[Task statement] Go over the lines below, and when one contains the word "vertical", copy it.

[Records supplied]
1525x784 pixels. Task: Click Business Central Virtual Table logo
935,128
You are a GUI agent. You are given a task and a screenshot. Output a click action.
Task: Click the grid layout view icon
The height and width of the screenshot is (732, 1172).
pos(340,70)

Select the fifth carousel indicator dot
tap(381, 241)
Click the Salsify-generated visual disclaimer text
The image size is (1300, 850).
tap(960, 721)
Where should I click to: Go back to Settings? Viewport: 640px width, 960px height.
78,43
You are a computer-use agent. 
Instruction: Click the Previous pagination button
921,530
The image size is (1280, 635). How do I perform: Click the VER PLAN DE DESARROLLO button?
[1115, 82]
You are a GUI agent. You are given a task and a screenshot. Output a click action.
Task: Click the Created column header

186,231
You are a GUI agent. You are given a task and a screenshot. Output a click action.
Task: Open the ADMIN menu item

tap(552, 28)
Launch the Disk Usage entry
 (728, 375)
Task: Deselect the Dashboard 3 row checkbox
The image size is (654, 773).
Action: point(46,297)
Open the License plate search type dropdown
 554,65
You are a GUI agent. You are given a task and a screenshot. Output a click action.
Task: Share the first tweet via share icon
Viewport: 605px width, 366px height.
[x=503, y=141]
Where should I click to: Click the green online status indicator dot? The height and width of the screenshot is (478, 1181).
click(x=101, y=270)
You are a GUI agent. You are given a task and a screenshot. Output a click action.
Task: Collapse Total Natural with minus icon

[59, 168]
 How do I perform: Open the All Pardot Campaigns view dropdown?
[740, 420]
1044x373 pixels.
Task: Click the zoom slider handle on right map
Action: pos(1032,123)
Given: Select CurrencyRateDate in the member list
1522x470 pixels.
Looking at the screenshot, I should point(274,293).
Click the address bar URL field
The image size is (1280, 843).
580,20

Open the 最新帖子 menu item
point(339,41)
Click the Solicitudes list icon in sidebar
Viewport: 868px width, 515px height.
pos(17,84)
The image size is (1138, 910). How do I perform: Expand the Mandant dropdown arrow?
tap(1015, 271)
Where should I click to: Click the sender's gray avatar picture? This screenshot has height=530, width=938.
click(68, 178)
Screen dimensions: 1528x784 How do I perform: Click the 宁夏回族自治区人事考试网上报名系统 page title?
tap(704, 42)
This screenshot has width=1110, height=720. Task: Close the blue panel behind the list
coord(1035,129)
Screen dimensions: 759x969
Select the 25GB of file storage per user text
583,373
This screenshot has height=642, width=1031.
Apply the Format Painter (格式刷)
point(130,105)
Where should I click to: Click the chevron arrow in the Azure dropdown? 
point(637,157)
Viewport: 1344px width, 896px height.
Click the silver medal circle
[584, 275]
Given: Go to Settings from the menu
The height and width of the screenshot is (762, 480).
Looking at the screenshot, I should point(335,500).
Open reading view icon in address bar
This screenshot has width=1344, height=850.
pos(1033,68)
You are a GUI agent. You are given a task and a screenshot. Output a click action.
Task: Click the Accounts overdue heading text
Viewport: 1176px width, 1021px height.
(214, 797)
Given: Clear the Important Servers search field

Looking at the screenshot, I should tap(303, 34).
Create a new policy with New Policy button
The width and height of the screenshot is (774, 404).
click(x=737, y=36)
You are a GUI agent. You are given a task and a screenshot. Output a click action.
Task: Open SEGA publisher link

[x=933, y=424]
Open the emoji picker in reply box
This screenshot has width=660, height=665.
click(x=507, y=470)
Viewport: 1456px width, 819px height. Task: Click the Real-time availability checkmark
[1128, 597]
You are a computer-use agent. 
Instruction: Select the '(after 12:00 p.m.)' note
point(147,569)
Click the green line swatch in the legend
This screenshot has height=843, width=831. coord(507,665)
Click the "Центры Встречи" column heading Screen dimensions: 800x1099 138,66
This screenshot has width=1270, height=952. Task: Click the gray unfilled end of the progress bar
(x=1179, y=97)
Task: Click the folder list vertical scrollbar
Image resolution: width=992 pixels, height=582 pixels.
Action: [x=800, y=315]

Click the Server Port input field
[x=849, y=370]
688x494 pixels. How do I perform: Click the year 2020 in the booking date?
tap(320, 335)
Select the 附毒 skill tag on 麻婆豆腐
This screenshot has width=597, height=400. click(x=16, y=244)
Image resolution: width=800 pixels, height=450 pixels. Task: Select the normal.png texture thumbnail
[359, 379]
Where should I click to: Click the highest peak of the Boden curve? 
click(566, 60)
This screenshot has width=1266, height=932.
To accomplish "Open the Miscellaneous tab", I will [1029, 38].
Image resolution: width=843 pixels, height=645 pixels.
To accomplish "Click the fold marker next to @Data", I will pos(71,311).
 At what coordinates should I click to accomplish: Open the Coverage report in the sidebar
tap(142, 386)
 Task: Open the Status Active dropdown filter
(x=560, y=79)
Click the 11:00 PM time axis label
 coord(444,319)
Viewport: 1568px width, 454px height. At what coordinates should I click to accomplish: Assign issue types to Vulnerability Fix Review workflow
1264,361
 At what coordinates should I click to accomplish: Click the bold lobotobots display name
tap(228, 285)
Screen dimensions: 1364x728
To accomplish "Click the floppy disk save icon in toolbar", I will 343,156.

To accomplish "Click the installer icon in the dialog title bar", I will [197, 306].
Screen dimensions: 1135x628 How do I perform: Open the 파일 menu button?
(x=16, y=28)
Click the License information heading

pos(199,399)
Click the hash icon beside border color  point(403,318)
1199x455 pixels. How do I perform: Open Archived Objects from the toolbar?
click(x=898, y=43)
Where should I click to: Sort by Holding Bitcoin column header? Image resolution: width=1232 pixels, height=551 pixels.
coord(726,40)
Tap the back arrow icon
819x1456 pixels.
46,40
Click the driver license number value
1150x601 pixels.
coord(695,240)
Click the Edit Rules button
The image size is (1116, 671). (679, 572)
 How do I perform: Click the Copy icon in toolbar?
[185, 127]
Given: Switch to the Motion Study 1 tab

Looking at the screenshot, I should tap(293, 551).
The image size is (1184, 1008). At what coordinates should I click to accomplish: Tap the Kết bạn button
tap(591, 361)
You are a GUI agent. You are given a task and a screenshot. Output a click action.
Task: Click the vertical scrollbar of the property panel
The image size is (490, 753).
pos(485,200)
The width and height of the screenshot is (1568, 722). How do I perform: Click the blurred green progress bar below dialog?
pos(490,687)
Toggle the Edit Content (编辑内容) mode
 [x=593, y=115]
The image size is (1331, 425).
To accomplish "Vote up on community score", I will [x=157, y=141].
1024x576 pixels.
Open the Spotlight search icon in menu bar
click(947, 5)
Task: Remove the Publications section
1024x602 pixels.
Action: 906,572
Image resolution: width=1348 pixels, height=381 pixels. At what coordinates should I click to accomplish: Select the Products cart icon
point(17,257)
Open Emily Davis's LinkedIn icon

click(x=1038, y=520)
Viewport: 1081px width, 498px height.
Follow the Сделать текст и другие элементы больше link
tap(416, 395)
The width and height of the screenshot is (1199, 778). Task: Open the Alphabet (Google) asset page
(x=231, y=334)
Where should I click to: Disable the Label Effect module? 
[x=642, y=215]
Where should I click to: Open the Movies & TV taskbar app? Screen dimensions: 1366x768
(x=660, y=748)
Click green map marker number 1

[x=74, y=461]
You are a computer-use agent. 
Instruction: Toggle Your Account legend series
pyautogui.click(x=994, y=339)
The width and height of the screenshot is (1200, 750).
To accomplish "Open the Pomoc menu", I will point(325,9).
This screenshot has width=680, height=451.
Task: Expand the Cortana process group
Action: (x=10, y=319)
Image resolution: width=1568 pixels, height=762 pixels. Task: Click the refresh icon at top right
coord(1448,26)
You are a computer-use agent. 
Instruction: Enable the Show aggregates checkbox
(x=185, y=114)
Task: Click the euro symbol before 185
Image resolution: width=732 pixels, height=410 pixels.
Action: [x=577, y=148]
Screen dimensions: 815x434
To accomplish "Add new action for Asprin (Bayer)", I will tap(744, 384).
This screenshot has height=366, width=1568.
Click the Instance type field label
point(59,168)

[Answer section]
Task: Click the folder list vertical scrollbar
Task: Click the vertical scrollbar of the property panel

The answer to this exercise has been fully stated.